- **Work item**: Scan the lines below and report each one containing "computer" by copying it.

Stored records:
══════════════════════════════
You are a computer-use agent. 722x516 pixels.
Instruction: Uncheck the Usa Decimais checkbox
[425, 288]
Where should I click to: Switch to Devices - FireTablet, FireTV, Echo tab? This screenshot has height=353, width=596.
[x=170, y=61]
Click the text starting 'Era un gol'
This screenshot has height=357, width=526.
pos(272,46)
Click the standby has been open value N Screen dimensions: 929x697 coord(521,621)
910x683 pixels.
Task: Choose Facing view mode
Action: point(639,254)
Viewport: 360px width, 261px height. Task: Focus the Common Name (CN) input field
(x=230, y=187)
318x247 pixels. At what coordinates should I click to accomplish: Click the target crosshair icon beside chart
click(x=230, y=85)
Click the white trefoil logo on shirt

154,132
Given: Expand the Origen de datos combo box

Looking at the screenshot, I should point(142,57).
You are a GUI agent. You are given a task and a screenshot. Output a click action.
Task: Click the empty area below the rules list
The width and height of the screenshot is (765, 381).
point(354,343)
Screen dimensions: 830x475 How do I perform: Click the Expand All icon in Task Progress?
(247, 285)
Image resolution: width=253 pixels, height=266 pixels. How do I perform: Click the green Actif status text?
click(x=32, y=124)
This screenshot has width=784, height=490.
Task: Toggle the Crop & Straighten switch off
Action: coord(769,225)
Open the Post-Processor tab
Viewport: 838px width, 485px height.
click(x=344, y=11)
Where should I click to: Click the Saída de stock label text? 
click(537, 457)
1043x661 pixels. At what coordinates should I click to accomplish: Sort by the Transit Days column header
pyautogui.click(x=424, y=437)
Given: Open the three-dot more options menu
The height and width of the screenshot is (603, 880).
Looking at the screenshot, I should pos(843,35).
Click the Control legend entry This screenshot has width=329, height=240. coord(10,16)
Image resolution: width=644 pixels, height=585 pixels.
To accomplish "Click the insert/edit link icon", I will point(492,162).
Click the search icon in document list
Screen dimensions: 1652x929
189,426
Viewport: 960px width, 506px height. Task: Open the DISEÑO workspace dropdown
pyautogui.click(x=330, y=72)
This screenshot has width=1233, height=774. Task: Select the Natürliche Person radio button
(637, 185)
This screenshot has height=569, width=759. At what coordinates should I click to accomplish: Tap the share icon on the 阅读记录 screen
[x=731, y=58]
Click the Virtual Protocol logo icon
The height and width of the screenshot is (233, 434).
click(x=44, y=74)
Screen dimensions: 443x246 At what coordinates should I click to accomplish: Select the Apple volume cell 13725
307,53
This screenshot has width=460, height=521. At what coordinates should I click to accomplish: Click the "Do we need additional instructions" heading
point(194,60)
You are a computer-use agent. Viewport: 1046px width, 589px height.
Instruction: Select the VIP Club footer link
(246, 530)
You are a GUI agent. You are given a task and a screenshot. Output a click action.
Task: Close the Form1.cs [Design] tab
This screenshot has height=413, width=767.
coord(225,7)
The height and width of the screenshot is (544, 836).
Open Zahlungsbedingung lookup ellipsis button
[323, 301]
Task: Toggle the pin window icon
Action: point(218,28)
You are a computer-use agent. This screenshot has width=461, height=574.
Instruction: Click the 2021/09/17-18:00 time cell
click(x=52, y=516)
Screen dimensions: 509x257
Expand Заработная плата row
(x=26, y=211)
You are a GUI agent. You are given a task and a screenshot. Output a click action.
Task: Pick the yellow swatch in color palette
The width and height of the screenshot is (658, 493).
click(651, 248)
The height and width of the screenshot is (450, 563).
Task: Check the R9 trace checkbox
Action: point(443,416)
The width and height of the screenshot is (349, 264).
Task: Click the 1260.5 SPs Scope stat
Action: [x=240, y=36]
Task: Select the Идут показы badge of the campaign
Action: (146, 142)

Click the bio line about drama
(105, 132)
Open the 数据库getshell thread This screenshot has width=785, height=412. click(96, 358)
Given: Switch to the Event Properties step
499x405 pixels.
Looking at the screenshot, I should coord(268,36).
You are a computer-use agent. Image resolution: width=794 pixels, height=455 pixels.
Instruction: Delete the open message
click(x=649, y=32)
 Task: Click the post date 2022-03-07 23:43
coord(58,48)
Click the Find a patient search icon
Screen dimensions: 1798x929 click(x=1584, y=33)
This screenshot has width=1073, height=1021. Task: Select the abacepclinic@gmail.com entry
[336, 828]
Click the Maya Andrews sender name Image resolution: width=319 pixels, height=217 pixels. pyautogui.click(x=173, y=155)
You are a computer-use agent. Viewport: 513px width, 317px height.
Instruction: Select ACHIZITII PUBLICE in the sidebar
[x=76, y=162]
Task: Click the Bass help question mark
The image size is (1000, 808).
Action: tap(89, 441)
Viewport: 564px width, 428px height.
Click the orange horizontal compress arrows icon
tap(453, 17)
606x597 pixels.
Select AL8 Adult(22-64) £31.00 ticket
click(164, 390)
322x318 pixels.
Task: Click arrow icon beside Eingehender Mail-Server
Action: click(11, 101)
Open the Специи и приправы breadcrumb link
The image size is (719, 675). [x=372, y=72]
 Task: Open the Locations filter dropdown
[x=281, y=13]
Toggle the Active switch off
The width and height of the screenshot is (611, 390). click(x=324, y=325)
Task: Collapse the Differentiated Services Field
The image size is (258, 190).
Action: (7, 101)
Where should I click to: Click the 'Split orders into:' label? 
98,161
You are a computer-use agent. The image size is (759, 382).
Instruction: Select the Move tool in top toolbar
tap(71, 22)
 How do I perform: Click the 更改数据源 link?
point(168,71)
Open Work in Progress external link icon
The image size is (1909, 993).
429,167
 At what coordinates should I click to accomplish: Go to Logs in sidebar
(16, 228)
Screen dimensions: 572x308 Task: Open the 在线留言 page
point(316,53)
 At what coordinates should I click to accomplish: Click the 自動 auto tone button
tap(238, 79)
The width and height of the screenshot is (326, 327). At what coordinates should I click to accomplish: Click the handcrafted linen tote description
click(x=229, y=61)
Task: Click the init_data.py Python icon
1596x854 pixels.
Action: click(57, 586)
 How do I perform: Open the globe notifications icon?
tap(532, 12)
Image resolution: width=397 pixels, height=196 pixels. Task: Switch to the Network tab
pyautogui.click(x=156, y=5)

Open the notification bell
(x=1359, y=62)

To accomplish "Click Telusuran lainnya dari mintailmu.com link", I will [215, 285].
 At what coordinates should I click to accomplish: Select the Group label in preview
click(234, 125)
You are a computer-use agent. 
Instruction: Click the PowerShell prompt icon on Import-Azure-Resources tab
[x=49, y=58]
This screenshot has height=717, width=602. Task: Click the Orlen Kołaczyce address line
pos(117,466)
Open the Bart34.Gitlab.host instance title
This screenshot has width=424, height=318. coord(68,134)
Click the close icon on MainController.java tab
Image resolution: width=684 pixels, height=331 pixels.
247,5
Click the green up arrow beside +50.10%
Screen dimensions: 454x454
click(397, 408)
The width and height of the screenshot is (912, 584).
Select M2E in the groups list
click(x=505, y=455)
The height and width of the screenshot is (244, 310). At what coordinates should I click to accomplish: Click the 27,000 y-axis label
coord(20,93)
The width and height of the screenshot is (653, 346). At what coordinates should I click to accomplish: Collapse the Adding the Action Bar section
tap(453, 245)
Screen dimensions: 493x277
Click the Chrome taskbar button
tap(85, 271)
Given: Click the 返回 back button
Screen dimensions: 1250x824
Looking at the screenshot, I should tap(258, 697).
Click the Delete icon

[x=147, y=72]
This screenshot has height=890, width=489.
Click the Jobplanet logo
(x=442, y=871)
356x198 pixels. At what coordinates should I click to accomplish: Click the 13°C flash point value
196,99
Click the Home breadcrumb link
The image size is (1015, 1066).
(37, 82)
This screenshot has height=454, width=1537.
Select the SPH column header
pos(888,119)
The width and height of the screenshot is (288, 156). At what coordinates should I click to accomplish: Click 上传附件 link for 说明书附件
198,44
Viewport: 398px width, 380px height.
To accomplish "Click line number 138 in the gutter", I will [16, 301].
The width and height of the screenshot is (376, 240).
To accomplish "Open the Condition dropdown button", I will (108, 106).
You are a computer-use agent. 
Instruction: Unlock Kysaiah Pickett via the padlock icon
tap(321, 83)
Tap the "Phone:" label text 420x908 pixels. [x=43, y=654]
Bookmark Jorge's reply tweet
══════════════════════════════
- **Exercise output**:
You are a computer-use agent. 722x516 pixels.
You are a computer-use agent. Viewport: 1046px width, 589px height.
You are a computer-use agent. This screenshot has width=461, height=574.
You are a computer-use agent. Image resolution: width=794 pixels, height=455 pixels.
You are a computer-use agent. Viewport: 513px width, 317px height.
You are a computer-use agent. The image size is (759, 382).
You are a computer-use agent. 
You are a computer-use agent. 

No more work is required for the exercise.